Filistin Meselesi: Gölgede Kalan Bir Dava mı?

Geçmişte Filistin davası, tüm Arap dünyasının ortak mücadelesinin merkezi olmuşken; bugün, pek çok Arap devleti kendi iç sorunları ve dış tehditlerle başa çıkma stratejileri arasında bu meseleyi ikinci plana itiyor. Yerel aktörlerin ve İran destekli güçlerin etkisiyle mesele daha karmaşık bir hal almış durumda. Günümüzde, eski ideolojik bağlılıkların yerini güvenlik ve ekonomik kaygılar alırken, Filistin meselesinin rolü de giderek küçülüyor.

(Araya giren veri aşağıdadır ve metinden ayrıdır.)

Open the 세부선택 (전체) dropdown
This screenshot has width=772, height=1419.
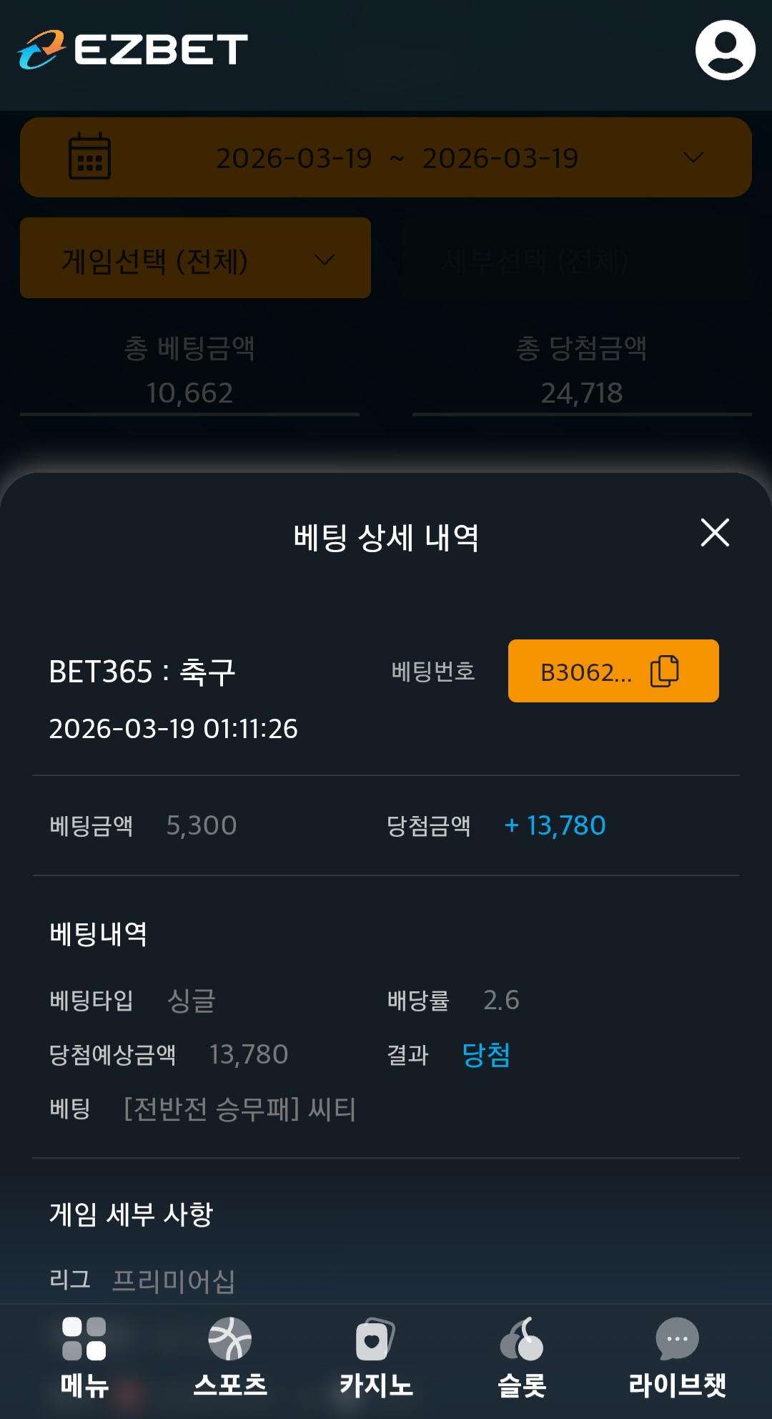click(x=575, y=258)
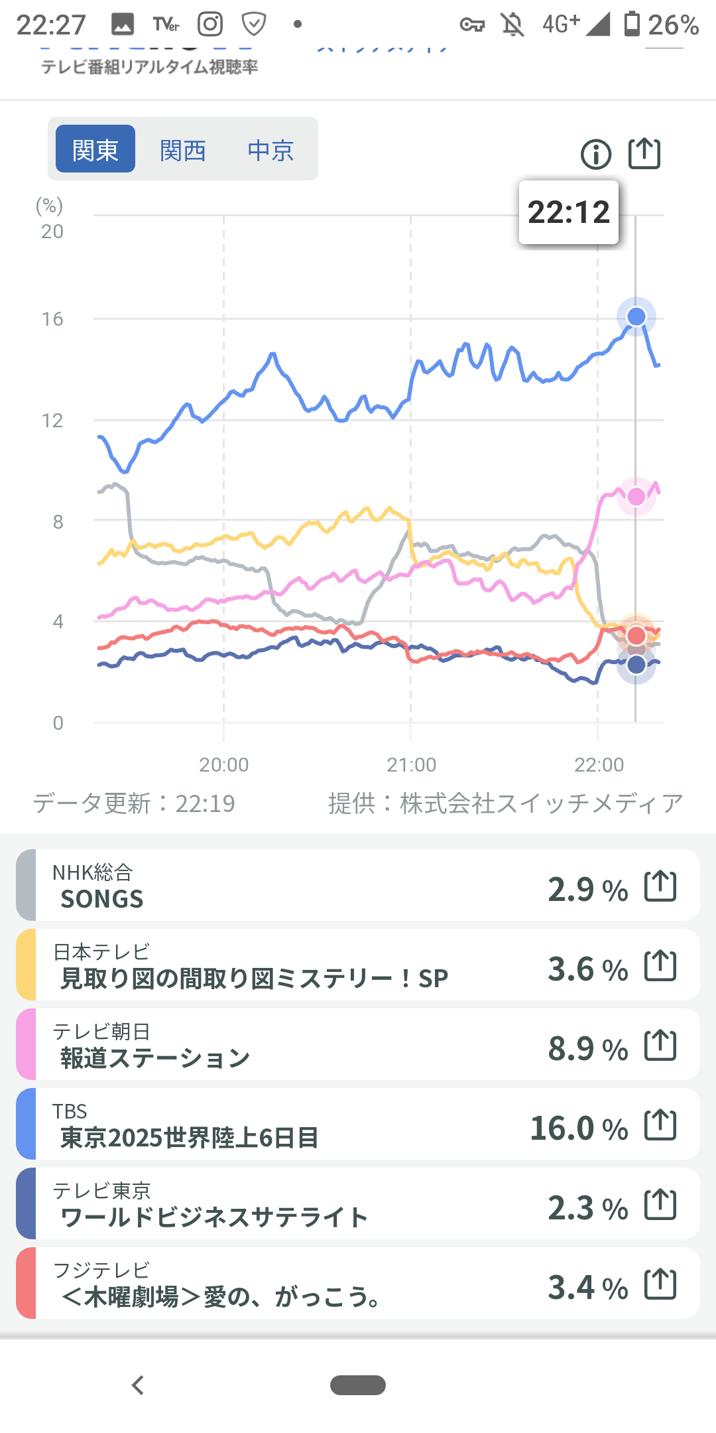Tap the Android back navigation arrow
The height and width of the screenshot is (1433, 716).
[138, 1385]
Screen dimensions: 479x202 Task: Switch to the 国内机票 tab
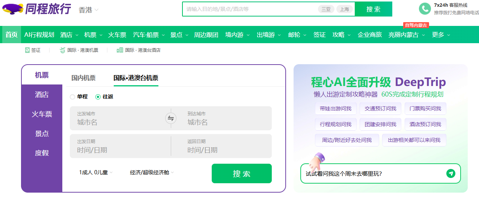(83, 78)
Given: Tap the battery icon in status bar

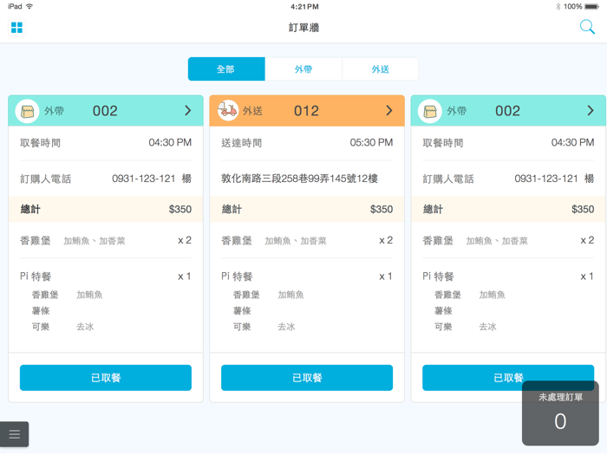Looking at the screenshot, I should coord(591,6).
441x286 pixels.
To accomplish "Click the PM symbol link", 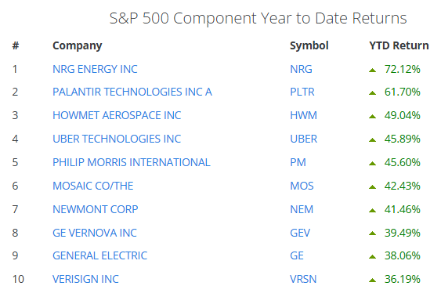I will click(x=298, y=162).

Normalizasyonun Stratejik Temelleri

İbrahim Anlaşmaları, Arap dünyasının İsrail ile barış sürecine yaklaşımında bir dönüm noktası olarak değerlendirilebilir. Bu anlaşmalar, yalnızca diplomatik bir uzlaşıyı değil; aynı zamanda Arap liderlerin ülke geleceklerine dair stratejik hesaplamalarını da yansıtıyor. ABD’nin bölgedeki askeri ve ekonomik desteği, İran tehdidi ve iç reform çabaları, bu normalizasyon sürecinin arkasındaki temel unsurlar arasında yer alıyor.

Kendi gözlemime göre, medyanın uzun süredir sunduğu tek tip anlatıların ötesinde, bu süreç aslında varoluşsal kaygılardan doğan, somut ekonomik ve güvenlik temelli bir dönüşümün ürünü. Bu durum, eski ideolojilerin yerini pragmatizme bırakmasına zemin hazırlıyor.

Türkiye Bu Yeni Dönemde Nerede Duruyor?

Arap dünyası ile İsrail arasındaki normalleşme süreci, Türkiye açısından da önemli sonuçlar doğuruyor. Geleneksel olarak Filistin meselesine duyarlılığıyla bilinen Türkiye, son yıllarda bölgesel denge politikalarını gözden geçirerek İsrail ve Arap ülkeleriyle ilişkilerini yeniden şekillendiriyor.

Özellikle Doğu Akdeniz’deki enerji iş birlikleri, ticaret yollarının yeniden düzenlenmesi ve bölgesel ittifaklar, Türkiye’nin bu süreçten doğrudan etkilendiğini gösteriyor. İbrahim Anlaşmaları sonrasında BAE, Suudi Arabistan ve İsrail’in ortak projeleri, Türkiye'nin bölgedeki ekonomik ve stratejik hamlelerini yeniden değerlendirmesine neden oldu. Ayrıca, Filistin meselesinde nasıl bir politika izleneceği de Ankara için kritik bir konu olmaya devam ediyor.

Bu yeni denklemin Türkiye’ye uzun vadede ekonomik ve diplomatik fırsatlar mı yoksa yeni meydan okumalar mı getireceği, önümüzdeki yıllarda daha net şekillenecek.

Sonuç: Geleceğe Dönük Bakış

Arap liderlerin İsrail ile barış sürecine girmesi, yalnızca iki ülke arasındaki ilişkilerin iyileşmesiyle sınırlı kalmıyor. Bölgesel jeopolitik dengelerin, ekonomik çıkarların ve güvenlik endişelerinin yeniden yapılandırıldığı bu süreç, Ortadoğu'da uzun vadeli istikrar için umut vadediyor. Elbette, Filistin meselesi hâlâ çözüme kavuşturulması gereken önemli bir konu olarak duruyor; ancak Arap devletlerinin öncelikleri değiştikçe, bu mesele gölgede kalabiliyor.

Sizce bu dönüşüm sürecinde hangi faktörün daha belirleyici olduğunu düşünüyorsunuz? Türkiye’nin bölgesel politikası nasıl şekillenmeli?